Cats and Jumping: Helpful Tips for Around the Home
Jumping and climbing are definitely among cats’ favorite activities, and there are ways to ensure that your feline can engage in these feats around your house safely.
“We can’t expect cats not to climb and jump because it’s a natural behavior,” Dr. Swiniarski says. “So, we need to take the initiative and create safe spots for them, whether it be a shelf or a cat tree, that lets them get up high and view the entirety of the room.”
Dr. Montalbano suggests installing cat furniture, like a sturdy cat tree, next to a window so that your kitty can enjoy the view from their high perch. But cat trees just scratch the surface (pun intended).
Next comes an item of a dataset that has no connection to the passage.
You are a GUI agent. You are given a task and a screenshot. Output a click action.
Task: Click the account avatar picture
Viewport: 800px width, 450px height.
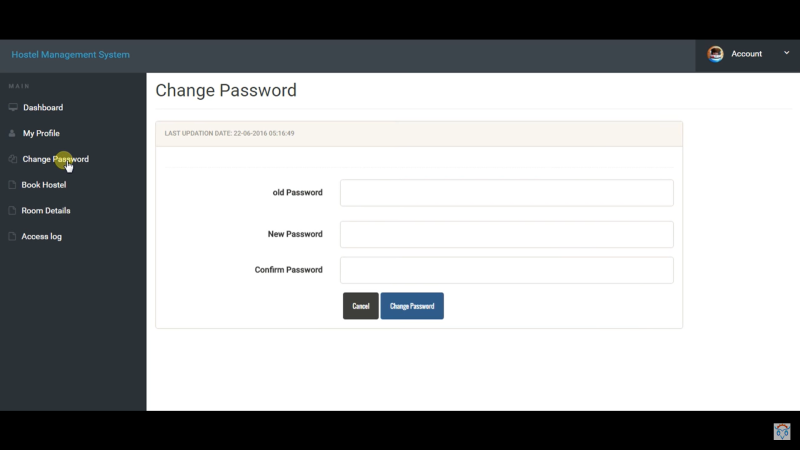pyautogui.click(x=715, y=54)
“For households that are all about their cats, installing shelving is another option. Commercial cat shelves are available, as are DIY instructions that can provide guidance on building your own – how many shelves are needed, and how far apart to space them,” she says. “Shelves should be sturdy and properly installed into walls. They should also offer good traction, like carpeting.”
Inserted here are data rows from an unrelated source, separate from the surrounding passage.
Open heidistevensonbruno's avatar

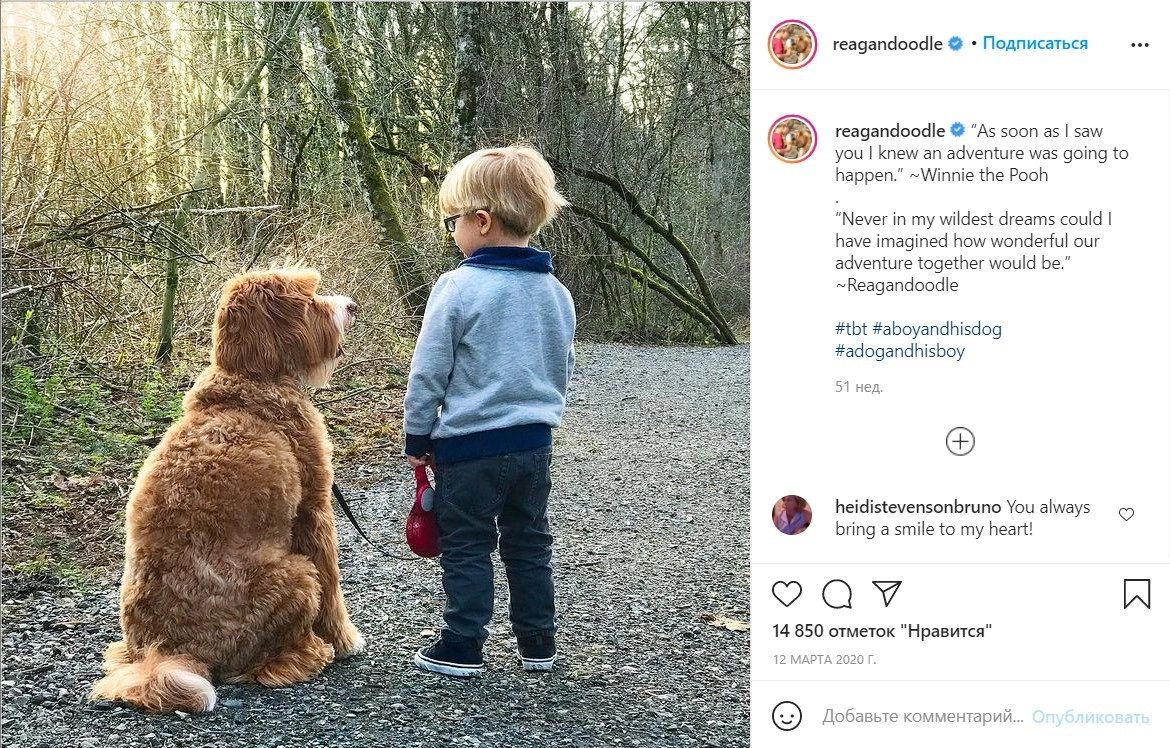click(x=792, y=515)
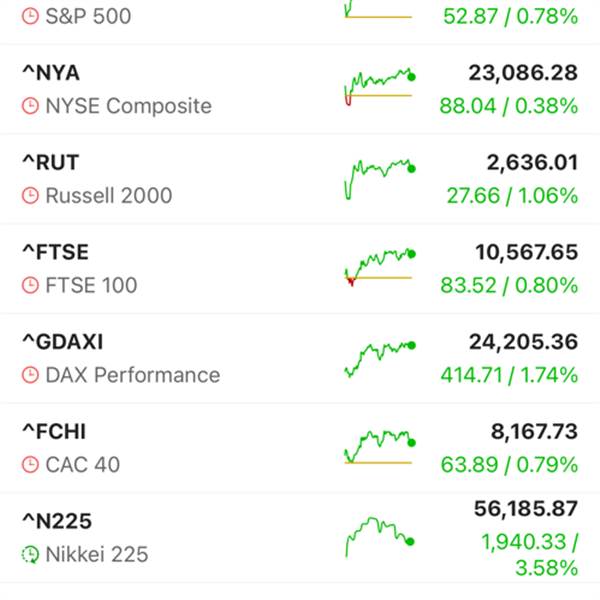This screenshot has height=600, width=600.
Task: Open the ^GDAXI ticker symbol
Action: [63, 342]
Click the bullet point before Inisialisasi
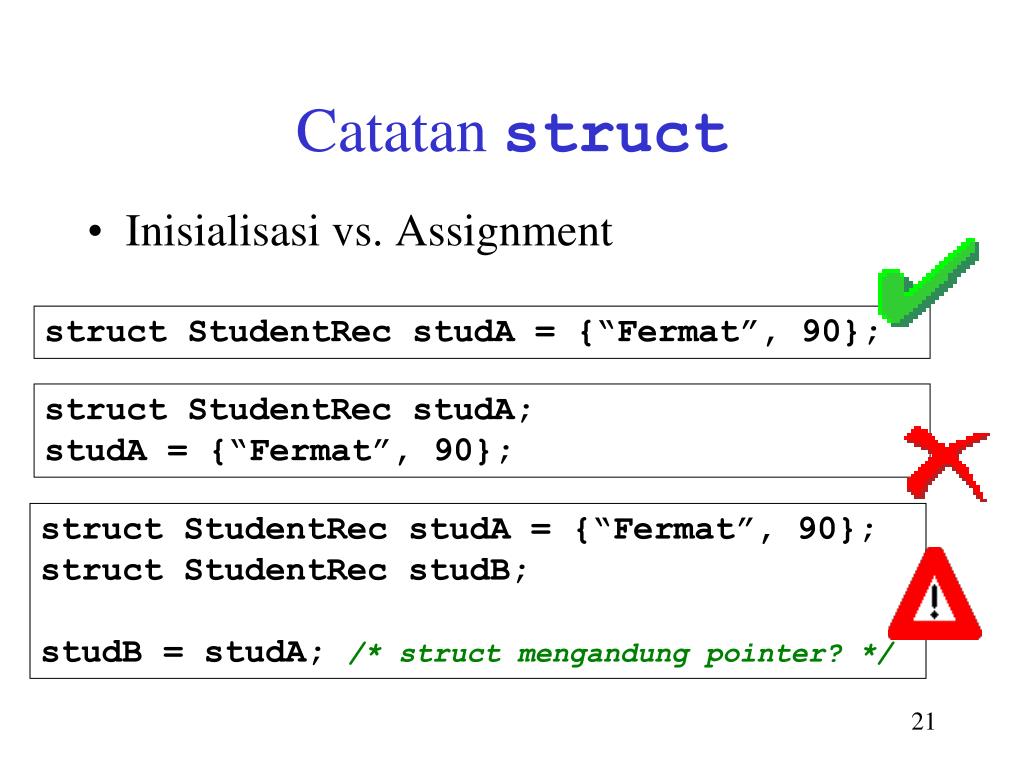 (95, 232)
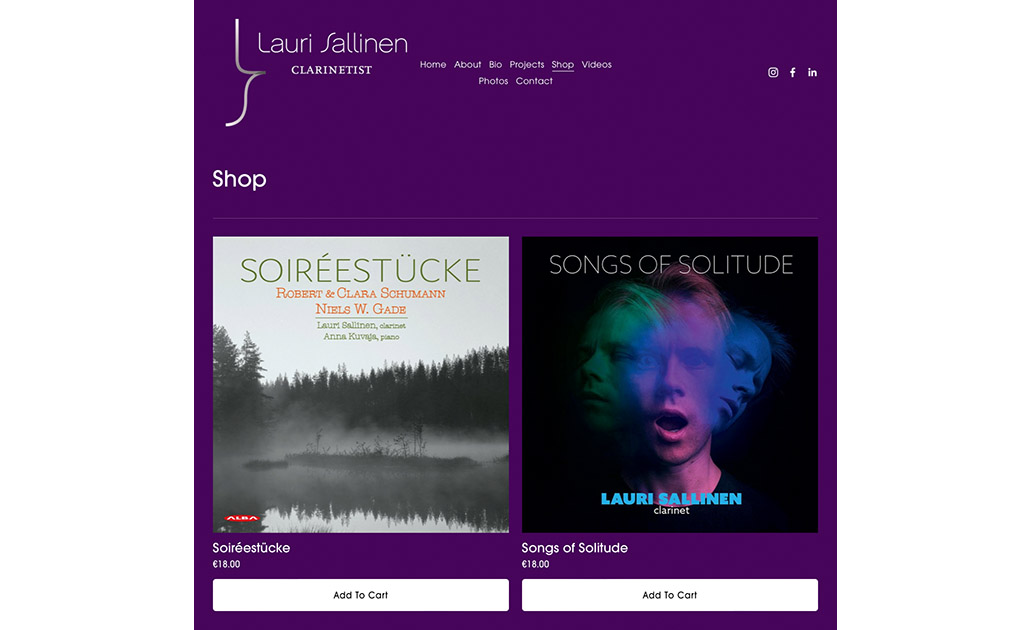
Task: Open the LinkedIn profile icon
Action: [812, 72]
If you can’t install cat furniture, at the very least, make sure that items like bookshelves and cabinets are securely screwed into the wall. “Even though cats aren’t that heavy, they will climb, and they will jump, and if they miss and have to scramble, it could throw furniture off balance, causing it to tip over and break and possibly injure your cat,” Dr. Swiniarski says.
Both Dr. Swiniarski and Dr. Montalbano say there’s no way to stop cats from climbing and jumping, so creating a safe space for them to do so is a good idea for your entire household.